Put the stretch of the data from the line containing "You are a GUI" through the end of the data into a Markdown table with the columns Row and Entry, one numbered row per line, skipping blank lines. Leave the pictures out.
-.-.-
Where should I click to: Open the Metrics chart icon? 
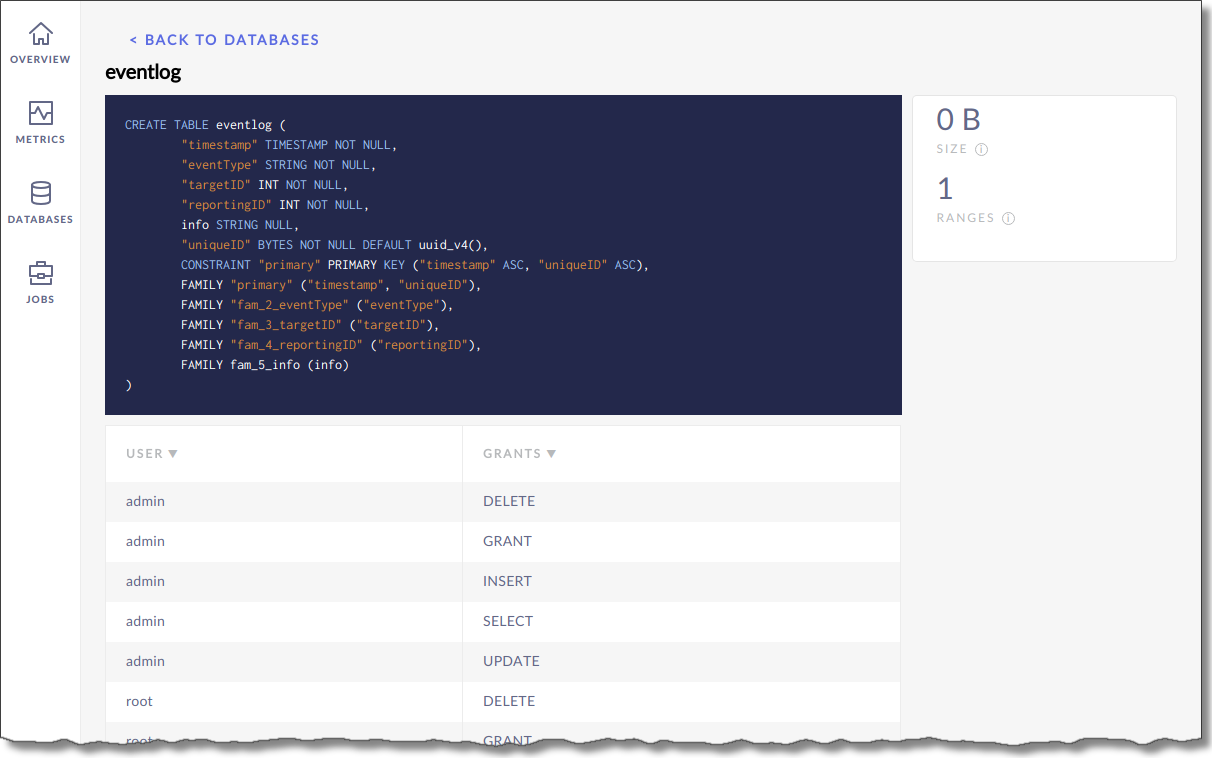[x=40, y=113]
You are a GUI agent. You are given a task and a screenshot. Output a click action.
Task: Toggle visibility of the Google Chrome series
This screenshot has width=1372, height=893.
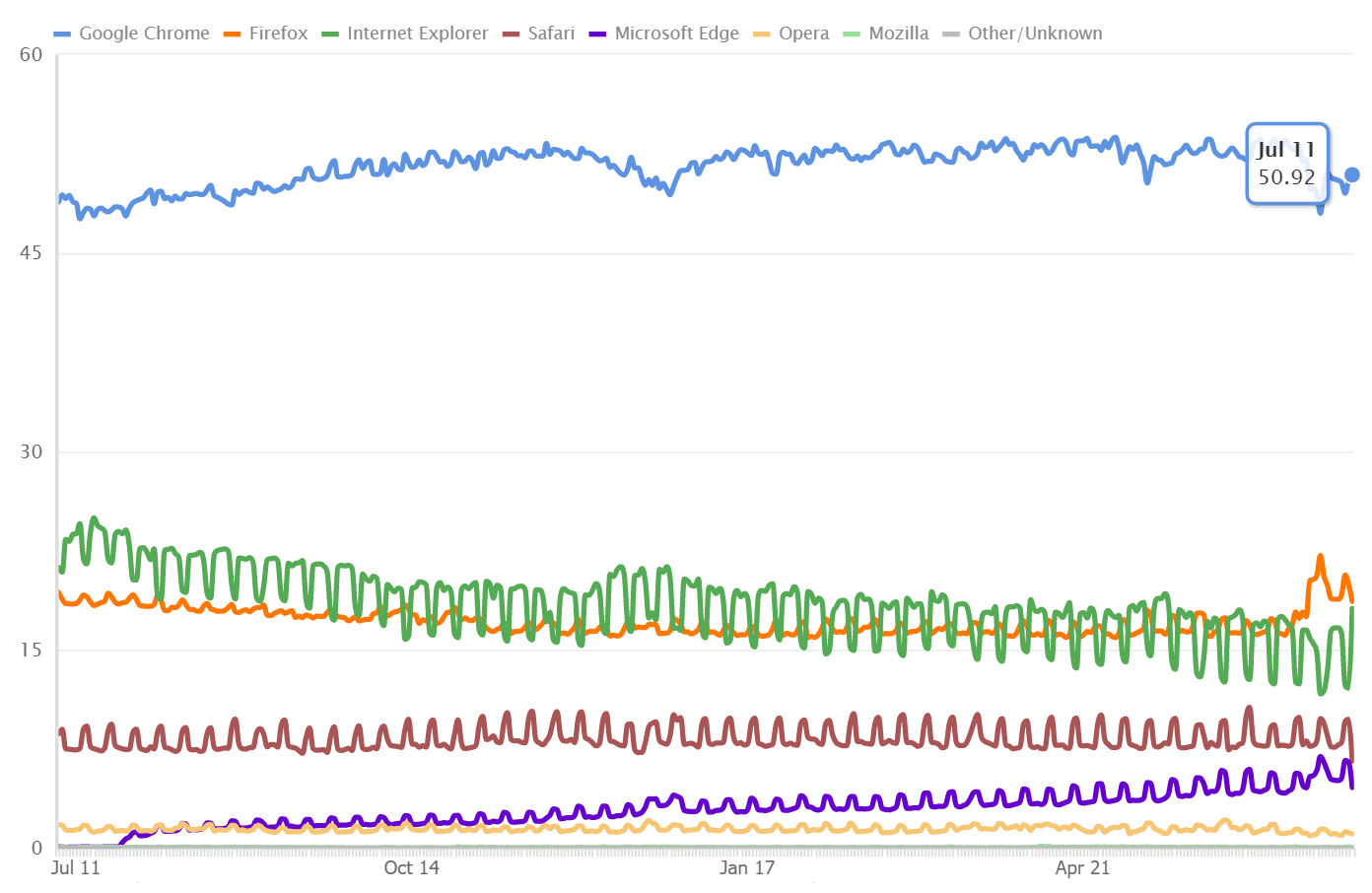144,33
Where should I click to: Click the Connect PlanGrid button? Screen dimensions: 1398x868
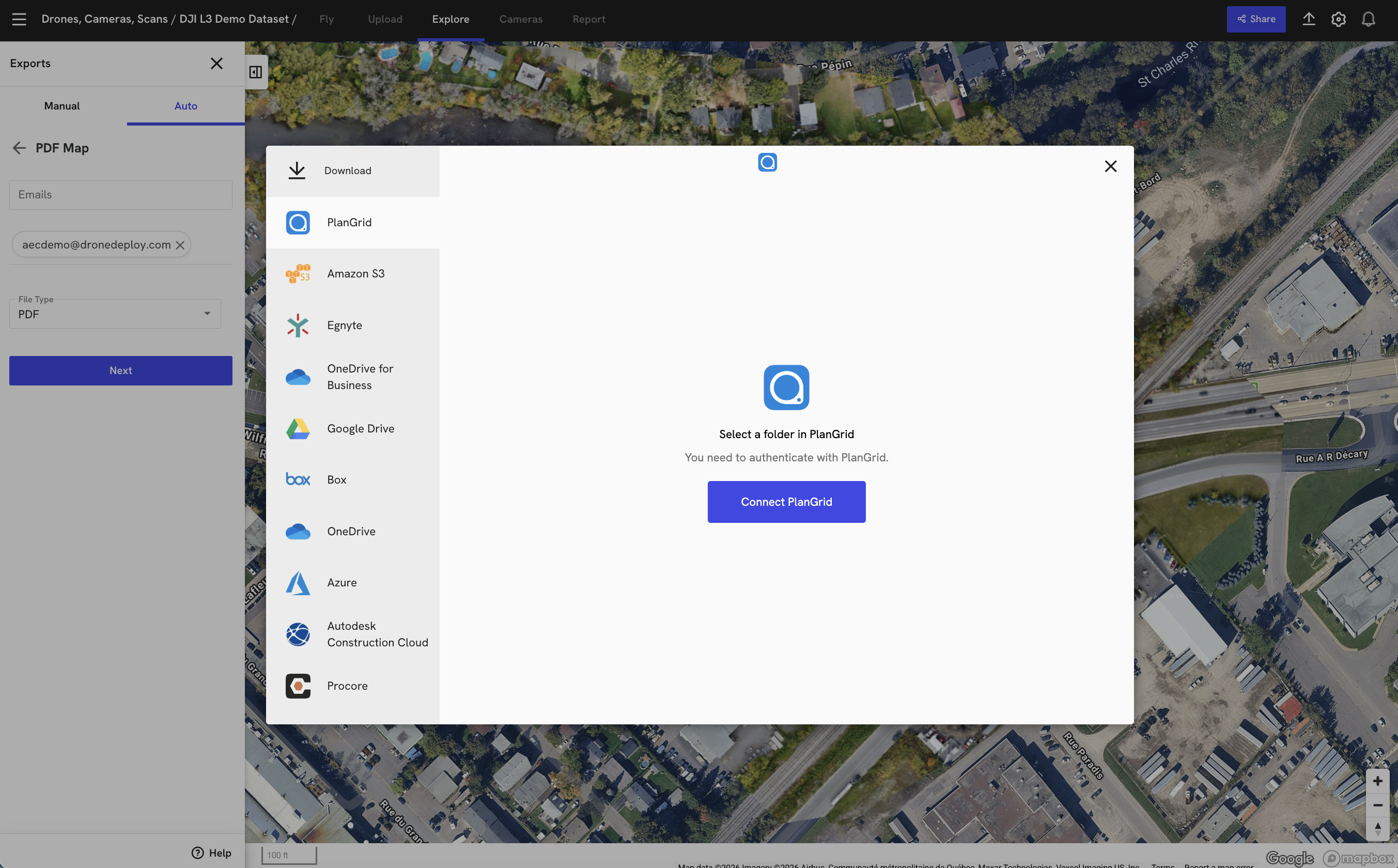click(x=786, y=502)

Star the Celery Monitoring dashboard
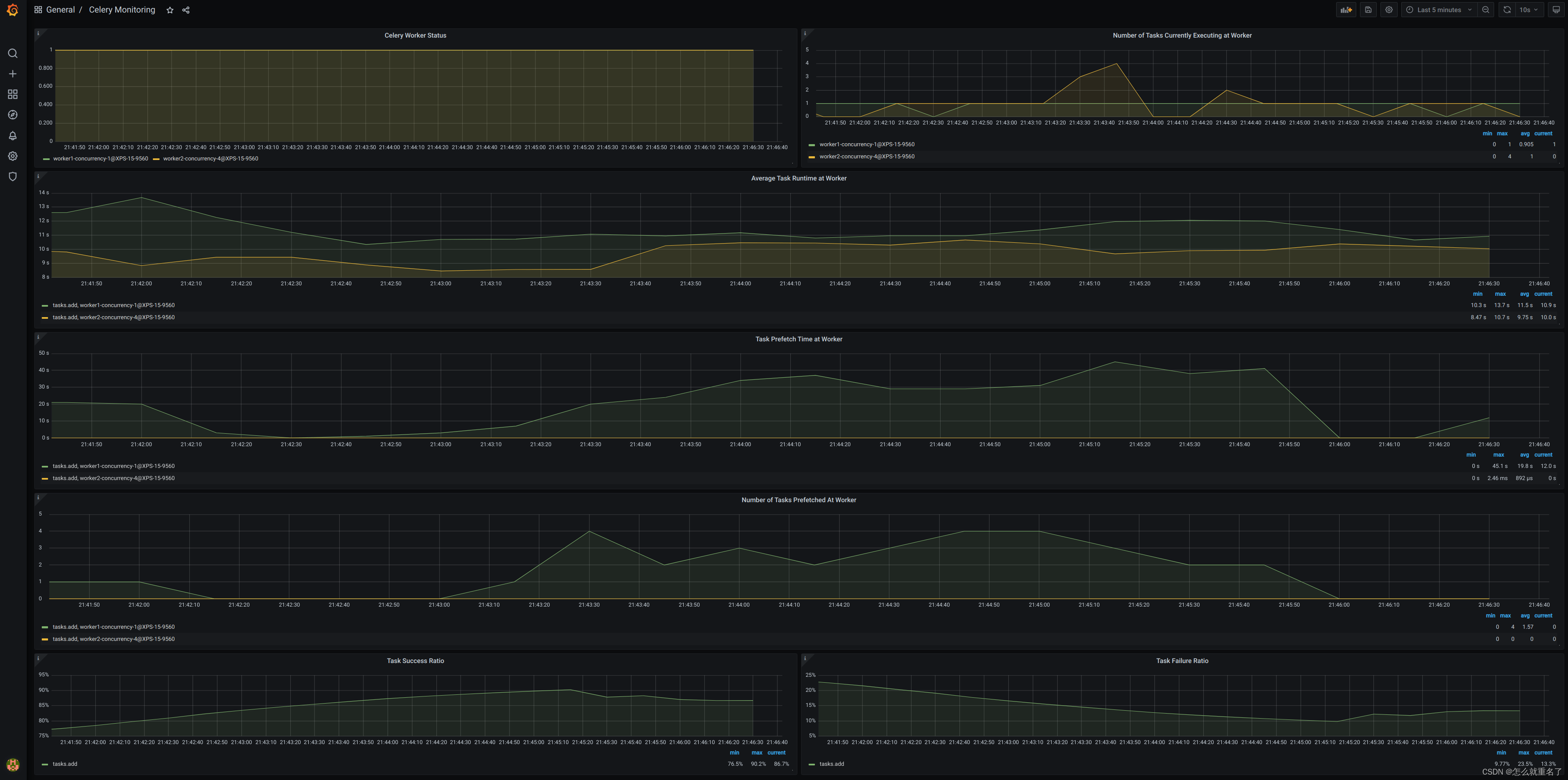[170, 10]
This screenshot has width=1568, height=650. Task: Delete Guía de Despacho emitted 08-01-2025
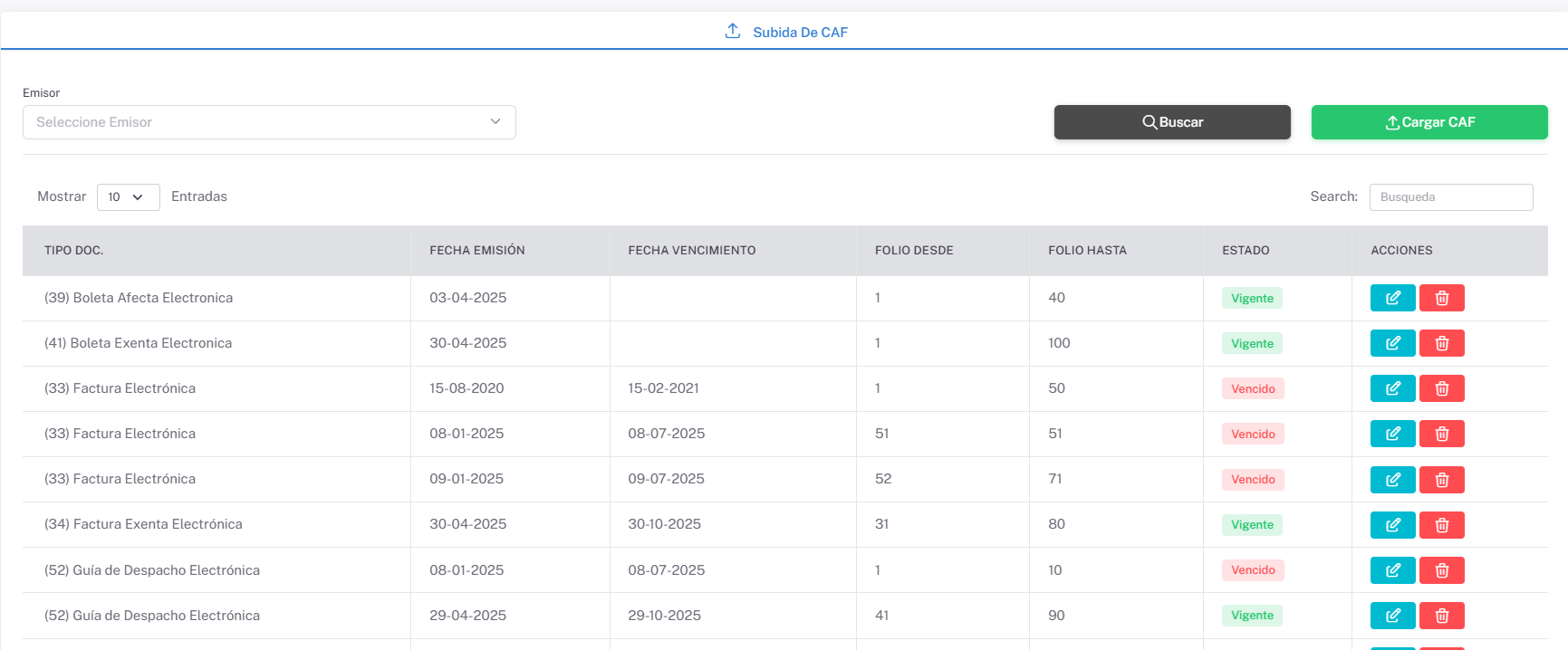(x=1441, y=570)
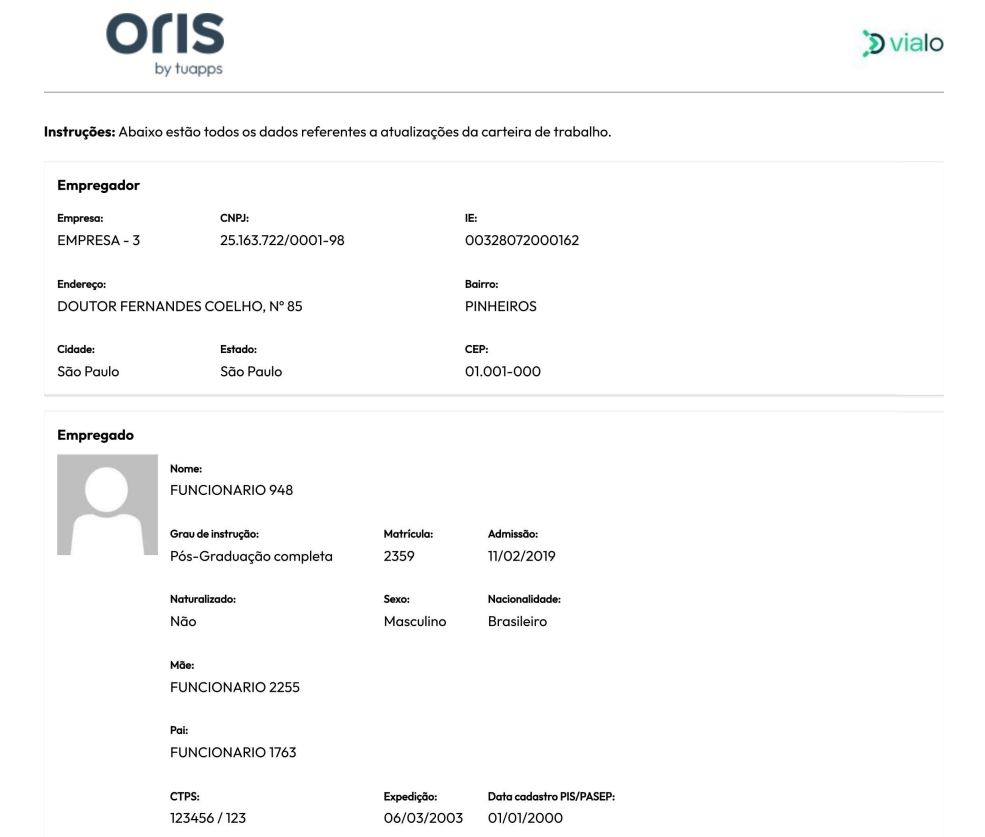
-.-.-
Answer to the problem
| Row | Entry |
|---|---|
| 1 | You are a GUI agent. You are given a task and a screenshot. Output a click action. |
| 2 | Task: Toggle visibility of the Google Chrome series |
| 3 | This screenshot has width=1372, height=893. |
| 4 | 144,33 |
| 5 | Where should I click to: Click the Connect PlanGrid button? Screen dimensions: 1398x868 |
| 6 | click(x=786, y=502) |
| 7 | Star the Celery Monitoring dashboard |
| 8 | [170, 10] |
| 9 | This screenshot has width=1568, height=650. Task: Delete Guía de Despacho emitted 08-01-2025 |
| 10 | (x=1441, y=570) |